64. Tell me goddess, what things are spiritually true and false, and how are we to distinguish the one from the other.
65. Sarasvatí answered:—Know prince that, those who have known the only knowable one, and are assimilated to the nature of pure understanding, view nothing as real in the world, except the vacuous intellect within themselves.
66. The misconception of the serpent in a rope being removed, the fallacy of the rope is removed also; so the unreality of the world being known, the error of its existence, also ceases to exist.
67. Knowing the falsity of water in the mirage, no one thirsts after it any more, so knowing the falsehood of dreams, no one thinks himself dead as he had dreamt. The fear of dreaming death may overtake the dying, but it can never assail the living in his dream.
68. He whose soul is enlightened with the clear light of the autumnal moon of his pure intellect, is never misled to believe his own existence or that of others, by the false application of the terms I, thou, this &c.
69. As the sage was sermonizing in this manner, the day departed to its evening service with the setting sun. The assembly broke with mutual greetings to perform their ablutions, and it met again with the rising sun, after dispersion of the gloom of night.
CHAPTER XLII.
Philosophy of Dreaming.
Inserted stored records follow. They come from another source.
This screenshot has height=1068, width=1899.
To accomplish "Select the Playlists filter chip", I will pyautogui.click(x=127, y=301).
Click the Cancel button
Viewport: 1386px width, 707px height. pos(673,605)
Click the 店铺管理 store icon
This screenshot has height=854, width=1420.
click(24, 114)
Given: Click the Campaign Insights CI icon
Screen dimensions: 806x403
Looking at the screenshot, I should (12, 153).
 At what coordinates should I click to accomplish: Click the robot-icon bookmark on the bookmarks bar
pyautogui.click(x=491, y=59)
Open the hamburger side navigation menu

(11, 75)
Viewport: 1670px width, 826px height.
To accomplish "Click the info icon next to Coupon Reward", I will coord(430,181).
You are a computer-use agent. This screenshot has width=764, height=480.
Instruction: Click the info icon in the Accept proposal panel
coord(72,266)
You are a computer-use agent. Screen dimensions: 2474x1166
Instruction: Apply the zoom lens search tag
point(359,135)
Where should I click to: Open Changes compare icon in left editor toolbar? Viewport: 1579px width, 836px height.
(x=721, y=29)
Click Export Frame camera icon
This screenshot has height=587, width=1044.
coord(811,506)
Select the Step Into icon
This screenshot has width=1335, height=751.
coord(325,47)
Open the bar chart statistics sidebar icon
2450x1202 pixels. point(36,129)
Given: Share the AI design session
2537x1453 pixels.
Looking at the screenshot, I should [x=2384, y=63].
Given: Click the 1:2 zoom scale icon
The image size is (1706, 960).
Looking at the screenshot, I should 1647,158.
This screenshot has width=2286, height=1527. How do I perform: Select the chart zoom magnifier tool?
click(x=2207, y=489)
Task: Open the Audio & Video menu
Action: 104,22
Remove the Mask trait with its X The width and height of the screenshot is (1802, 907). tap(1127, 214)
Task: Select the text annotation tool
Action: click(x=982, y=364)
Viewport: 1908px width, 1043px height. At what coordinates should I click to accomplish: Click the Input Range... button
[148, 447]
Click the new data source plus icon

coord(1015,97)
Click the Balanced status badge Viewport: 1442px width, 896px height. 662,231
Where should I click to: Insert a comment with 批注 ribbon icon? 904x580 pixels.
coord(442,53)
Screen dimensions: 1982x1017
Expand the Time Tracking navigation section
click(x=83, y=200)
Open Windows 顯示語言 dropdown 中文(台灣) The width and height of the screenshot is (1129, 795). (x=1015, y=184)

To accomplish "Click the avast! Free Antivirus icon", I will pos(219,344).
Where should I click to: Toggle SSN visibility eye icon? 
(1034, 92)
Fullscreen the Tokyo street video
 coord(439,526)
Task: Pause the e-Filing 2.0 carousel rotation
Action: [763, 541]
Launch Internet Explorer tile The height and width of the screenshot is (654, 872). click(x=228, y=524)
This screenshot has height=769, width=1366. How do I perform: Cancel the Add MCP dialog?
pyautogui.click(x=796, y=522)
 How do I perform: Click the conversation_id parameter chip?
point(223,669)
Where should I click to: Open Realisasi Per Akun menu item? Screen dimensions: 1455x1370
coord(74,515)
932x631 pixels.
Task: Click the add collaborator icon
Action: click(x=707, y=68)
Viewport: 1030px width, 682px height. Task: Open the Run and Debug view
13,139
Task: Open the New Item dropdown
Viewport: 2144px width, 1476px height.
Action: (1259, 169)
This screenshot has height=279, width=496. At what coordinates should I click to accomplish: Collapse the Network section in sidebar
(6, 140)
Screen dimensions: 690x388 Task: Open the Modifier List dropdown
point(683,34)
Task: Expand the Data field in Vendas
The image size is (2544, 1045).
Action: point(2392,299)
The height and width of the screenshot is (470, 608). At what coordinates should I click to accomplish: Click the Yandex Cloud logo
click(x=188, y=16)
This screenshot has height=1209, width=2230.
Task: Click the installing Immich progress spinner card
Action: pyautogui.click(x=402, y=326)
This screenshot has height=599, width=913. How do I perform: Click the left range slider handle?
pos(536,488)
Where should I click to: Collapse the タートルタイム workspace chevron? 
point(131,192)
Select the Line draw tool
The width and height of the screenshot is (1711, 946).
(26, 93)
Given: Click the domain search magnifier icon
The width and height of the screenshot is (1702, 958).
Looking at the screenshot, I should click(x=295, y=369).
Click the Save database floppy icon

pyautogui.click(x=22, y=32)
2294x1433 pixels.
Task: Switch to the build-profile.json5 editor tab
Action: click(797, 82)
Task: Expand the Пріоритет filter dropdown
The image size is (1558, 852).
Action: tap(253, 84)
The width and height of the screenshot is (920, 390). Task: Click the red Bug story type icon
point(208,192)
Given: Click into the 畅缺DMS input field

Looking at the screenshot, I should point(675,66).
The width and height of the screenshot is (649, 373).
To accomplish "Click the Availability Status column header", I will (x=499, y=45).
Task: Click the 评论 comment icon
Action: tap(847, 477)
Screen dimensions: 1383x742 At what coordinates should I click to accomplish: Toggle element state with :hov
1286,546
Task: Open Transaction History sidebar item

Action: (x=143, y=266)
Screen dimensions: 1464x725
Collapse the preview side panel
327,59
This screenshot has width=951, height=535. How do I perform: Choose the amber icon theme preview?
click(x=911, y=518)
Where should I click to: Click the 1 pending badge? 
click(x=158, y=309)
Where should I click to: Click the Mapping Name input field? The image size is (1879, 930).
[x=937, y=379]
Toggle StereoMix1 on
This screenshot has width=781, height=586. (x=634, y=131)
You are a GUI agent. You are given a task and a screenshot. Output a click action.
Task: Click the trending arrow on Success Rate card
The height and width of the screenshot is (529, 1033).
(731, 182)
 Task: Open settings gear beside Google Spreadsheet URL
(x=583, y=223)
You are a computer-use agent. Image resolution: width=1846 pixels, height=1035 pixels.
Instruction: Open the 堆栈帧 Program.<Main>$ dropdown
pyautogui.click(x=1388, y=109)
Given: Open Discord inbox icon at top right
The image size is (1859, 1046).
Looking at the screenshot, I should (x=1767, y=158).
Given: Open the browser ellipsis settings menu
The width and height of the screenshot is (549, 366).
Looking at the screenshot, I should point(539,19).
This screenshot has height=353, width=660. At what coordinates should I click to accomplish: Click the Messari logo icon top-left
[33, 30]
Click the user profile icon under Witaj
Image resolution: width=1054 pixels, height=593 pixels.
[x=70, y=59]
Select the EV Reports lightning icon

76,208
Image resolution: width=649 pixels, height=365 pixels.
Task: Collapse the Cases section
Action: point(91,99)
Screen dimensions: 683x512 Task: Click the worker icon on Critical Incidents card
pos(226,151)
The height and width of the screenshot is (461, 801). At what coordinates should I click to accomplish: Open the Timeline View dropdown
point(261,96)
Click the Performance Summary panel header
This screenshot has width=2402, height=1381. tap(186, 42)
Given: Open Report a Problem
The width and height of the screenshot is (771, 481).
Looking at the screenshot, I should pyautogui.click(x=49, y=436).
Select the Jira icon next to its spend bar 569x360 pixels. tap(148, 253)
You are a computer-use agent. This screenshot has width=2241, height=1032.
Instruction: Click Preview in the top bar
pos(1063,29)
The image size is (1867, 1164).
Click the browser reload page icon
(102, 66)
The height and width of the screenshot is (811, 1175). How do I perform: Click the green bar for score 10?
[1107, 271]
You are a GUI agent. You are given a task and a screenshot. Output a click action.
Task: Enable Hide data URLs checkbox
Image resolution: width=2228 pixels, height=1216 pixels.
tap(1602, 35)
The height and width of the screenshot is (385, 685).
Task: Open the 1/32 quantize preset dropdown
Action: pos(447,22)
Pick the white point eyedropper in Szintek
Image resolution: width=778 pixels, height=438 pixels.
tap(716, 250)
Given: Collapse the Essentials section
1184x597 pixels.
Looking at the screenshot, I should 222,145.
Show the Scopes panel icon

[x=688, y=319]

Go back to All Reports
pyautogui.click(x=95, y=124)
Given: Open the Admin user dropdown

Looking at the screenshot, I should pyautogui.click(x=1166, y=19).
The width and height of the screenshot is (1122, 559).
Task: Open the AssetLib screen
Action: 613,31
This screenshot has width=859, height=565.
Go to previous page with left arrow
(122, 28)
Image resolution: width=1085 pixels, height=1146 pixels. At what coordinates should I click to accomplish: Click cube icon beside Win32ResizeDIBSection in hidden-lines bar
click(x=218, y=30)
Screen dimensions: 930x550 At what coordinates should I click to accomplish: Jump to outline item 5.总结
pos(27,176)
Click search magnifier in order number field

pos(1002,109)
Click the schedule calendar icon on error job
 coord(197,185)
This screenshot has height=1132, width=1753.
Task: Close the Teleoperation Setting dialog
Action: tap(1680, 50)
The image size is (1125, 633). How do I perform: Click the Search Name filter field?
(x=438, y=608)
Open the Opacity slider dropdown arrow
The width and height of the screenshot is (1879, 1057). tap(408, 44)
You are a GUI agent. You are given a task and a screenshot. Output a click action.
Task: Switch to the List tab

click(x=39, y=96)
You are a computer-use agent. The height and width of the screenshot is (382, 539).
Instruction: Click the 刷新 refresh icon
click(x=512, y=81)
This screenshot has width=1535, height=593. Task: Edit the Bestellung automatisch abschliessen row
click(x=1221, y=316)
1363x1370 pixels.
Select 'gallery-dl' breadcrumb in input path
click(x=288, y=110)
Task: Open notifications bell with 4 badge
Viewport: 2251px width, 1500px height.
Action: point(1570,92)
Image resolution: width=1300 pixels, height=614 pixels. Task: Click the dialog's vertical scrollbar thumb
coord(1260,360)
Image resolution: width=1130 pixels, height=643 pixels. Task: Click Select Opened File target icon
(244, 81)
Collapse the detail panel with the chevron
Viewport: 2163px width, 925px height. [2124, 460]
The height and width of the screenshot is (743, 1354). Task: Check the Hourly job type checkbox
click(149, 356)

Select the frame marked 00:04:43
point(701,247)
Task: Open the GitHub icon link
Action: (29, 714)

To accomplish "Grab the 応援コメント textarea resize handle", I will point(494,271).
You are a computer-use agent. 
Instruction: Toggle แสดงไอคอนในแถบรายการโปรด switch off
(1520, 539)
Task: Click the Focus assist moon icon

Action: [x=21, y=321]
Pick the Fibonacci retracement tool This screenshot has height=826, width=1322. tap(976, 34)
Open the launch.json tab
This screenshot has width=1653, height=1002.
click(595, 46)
Swapnam or Somnum.
The man who is devoid of understanding, ignorant and unacquainted with the All-pervading principle, thinks the unreal world as real, and as compact as adamant.
2. As a child is not freed from his fear of ghosts until his death; so the ignorant man never gets rid of his fallacy of the reality of the unreal world, as long as he lives.
3. As the solar heat causes the error of water in the mirage to the deer and unwary people, so the unreal world appears as real to the ignorant part of mankind.